Request → Echo the lines below word for word, beginning with the line containing "Instagram camera icon?" and ending with the line containing "point(1037,948)".

[START]

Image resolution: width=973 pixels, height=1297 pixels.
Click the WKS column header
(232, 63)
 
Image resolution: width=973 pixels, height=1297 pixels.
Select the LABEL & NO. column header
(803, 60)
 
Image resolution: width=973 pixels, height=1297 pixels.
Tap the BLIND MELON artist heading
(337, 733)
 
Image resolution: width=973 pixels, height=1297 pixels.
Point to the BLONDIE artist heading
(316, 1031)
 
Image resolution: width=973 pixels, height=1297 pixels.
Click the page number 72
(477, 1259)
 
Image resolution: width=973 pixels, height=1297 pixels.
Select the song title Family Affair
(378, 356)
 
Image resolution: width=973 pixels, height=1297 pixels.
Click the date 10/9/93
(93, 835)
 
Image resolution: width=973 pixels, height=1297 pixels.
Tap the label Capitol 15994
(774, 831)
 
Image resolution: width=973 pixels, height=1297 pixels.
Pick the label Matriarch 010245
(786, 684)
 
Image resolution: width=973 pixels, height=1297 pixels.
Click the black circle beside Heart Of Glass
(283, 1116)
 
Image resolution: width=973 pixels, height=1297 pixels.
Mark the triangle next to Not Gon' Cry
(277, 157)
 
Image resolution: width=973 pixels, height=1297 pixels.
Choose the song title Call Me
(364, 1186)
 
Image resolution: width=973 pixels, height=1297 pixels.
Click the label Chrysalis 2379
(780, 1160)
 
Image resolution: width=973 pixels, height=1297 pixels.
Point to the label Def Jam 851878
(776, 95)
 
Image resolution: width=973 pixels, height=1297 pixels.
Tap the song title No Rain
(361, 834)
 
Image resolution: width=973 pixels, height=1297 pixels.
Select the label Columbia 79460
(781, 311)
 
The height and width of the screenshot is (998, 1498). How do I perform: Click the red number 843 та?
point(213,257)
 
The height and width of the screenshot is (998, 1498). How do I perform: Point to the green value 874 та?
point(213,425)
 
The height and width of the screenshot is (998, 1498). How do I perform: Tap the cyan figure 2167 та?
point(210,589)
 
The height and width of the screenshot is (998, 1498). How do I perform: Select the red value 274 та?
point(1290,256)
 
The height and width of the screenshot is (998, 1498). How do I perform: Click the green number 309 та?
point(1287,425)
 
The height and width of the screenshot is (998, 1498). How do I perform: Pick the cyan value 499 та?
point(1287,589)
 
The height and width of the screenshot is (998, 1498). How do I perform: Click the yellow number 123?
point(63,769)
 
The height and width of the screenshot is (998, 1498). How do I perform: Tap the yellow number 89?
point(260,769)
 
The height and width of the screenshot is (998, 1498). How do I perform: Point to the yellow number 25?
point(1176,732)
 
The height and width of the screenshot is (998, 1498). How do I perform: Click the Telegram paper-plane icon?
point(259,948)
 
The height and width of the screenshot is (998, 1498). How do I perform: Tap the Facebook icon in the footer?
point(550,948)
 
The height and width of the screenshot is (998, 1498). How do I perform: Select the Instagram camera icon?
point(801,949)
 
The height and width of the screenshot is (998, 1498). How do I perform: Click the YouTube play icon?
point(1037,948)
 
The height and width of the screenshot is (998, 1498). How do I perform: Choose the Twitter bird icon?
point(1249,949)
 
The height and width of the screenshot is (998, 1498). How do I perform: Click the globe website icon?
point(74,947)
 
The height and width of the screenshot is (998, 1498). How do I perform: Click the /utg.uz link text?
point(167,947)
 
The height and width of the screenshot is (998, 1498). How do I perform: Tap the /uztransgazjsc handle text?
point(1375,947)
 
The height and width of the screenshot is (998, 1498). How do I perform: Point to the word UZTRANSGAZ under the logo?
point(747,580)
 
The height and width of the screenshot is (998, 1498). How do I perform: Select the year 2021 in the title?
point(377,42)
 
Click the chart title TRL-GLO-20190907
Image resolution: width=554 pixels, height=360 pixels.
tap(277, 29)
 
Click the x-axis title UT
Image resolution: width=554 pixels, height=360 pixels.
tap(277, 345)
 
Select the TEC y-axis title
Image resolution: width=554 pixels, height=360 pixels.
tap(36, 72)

[END]

Solved exercise →
The height and width of the screenshot is (998, 1498). How do I perform: Select the Instagram camera icon?
point(801,949)
 
The height and width of the screenshot is (998, 1498). How do I perform: Click the YouTube play icon?
point(1037,948)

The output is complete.